Douglas Adams was inspired to get involved in rhino conservation whilst making Last Chance to See, a 1989 BBC radio documentary series and its accompanying book, written and presented by Douglas Adams and Mark Carwardine. In the series, Adams and Carwardine travel to various locations in the hope of encountering species on the brink of extinction, including the now functionally extinct Northern white rhino. The book was published in 1990 and in 2009, Stephen Fry and Mark Carwardine recreated it for BBC TV.
The famed science fiction writer remained so committed to rhino conservation that he once joined Save the Rhino’s founders Dave Stirling and Johnny Roberts for a climb up Mount Kilimanjaro in a rhino costume, writing about this event in The Salmon of Doubt. After his death in 2001, his family began working with Save the Rhino to set up the Douglas Adams Memorial Lecture, an annual event focusing on topics that Douglas was interested in, such as science, exploration, conservation and comedy.
2021 is not only a significant year for Douglas’ literary legacy – ‘The Answer to the Ultimate Questions of Life, the Universe, and Everything is 42’– it is also critical to maintaining Douglas’ conservation legacy, following shocking news from South Africa about the dramatic decline of rhinos in Kruger National Park, and the total number of rhinos poached in 2020. These issues continue to highlight the critical need to carry on the important conservation work that Douglas was so passionate about.
Save the Rhino International CEO, Cathy Dean, explains,
“If Douglas were alive today, I think he’d be both depressed and excited about what’s happened in rhino conservation during the last two decades. The Northern white rhinos that he and Mark Carwardine went to see in Garamba National Park are down to just two surviving females; the Western black rhino was declared extinct in 2011. On the other hand, I reckon he’d be fascinated by the ways that new technology and the internet have totally transformed rhino conservation.
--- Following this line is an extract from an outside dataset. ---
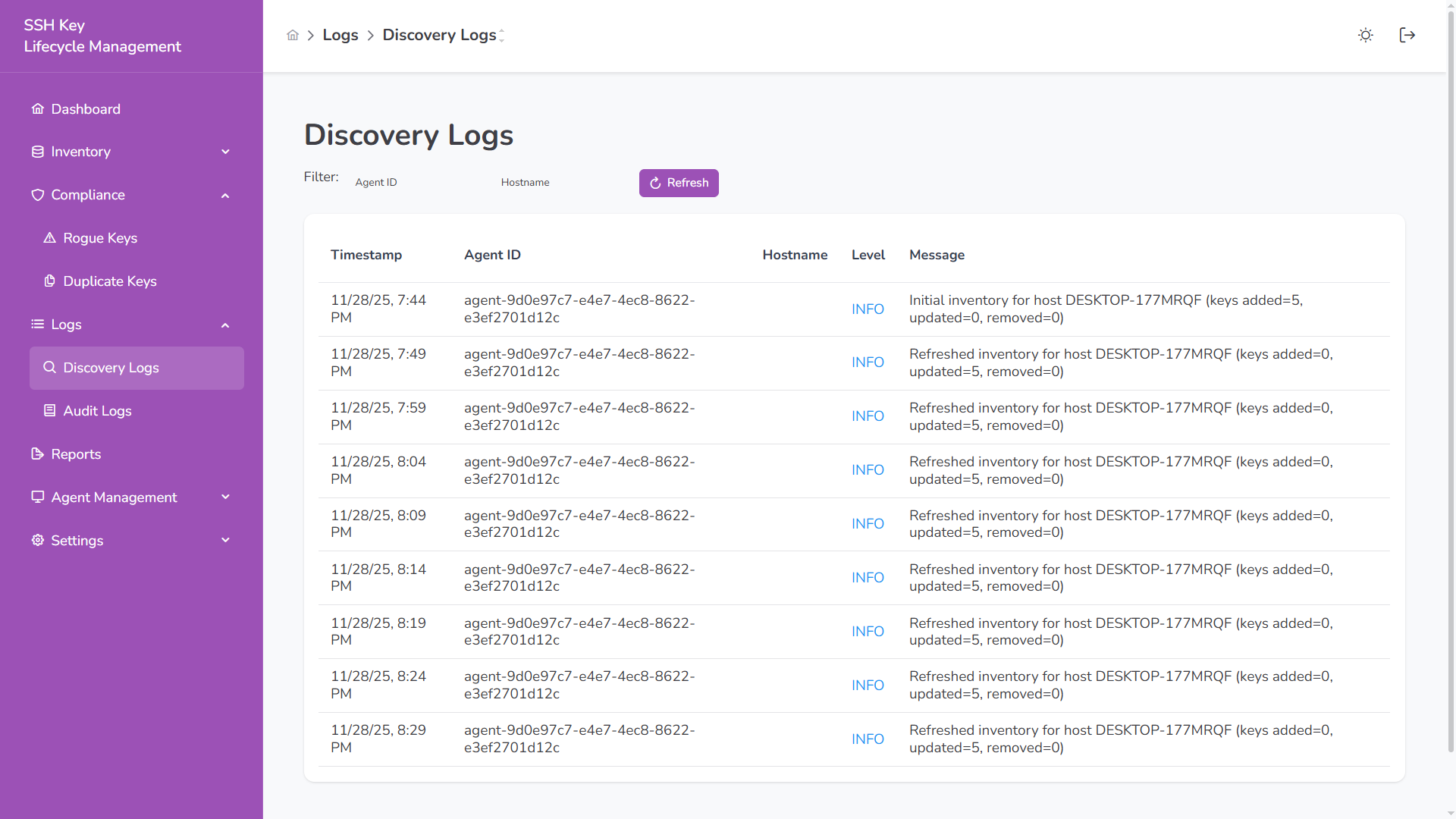
Task: Click the refresh arrow icon inside Refresh button
Action: click(655, 183)
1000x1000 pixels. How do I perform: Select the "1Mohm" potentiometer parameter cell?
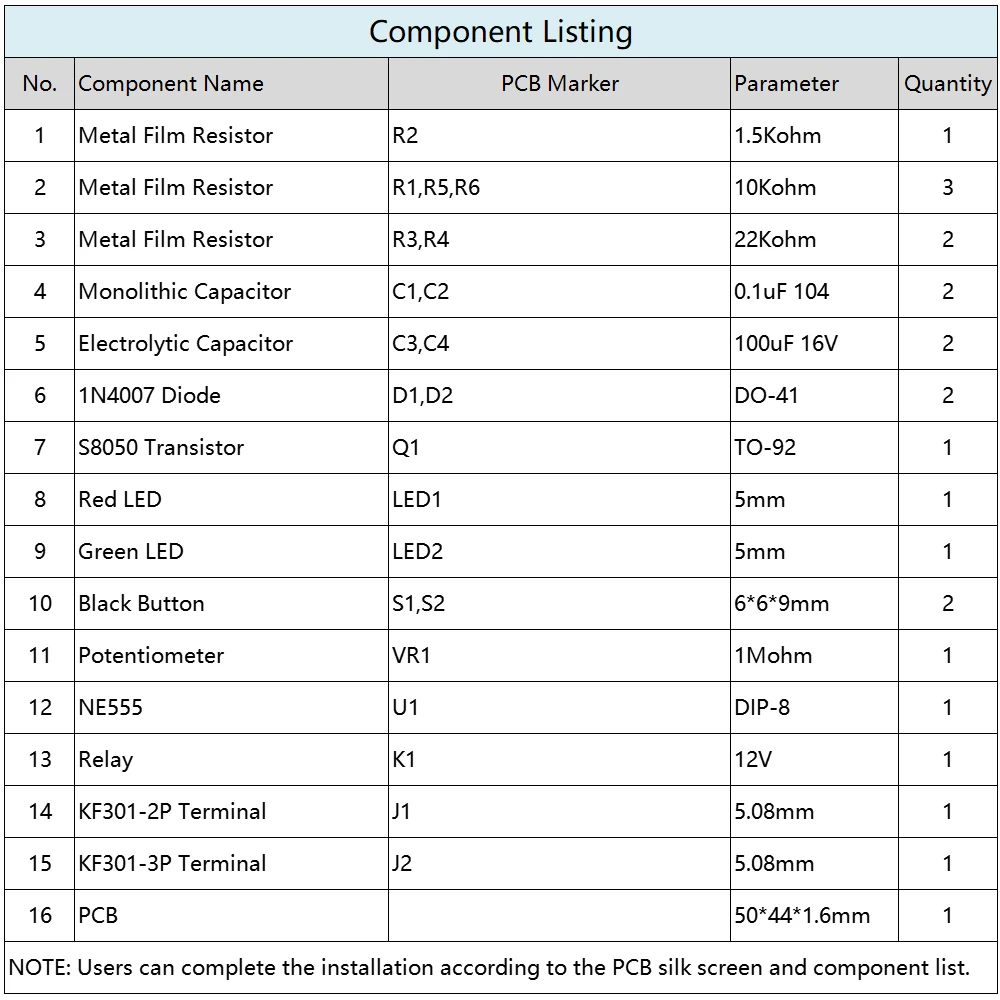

I’m really pleased that, once again, the Douglas Adams Memorial Lecture will bring people together to explore Douglas’s interests, mixing conservation, science and humour, and – for a couple of hours – take us out of our own patches into new territories. We may not be able to travel, but our minds most definitely can.”
Honorary President and Founder Dave Stirling recalls,
“One grey day in November 1993, Johnny (Save the Rhino co-founder) and I went to see Douglas and Mark Carwardine speak about their latest book, Last Chance to See. It was billed to be a funny evening and it didn’t disappoint. I’m looking at a dog-eared copied of that book, and inside the front cover there is Douglas’s signature and a message to me that reads ‘To David, wish I was coming the rest of the way, and indeed I will be thinking of you having fun freezing and vomiting on Kili while I am languishing in bed in Islington. Douglas was, and remains, a creative force within both the literary and conservation sectors, and his legacy will always be remembered and appreciated.”
The Douglas Adams Memorial Lecture takes place on Thursday 11 March 2021 at 19:00 GMT.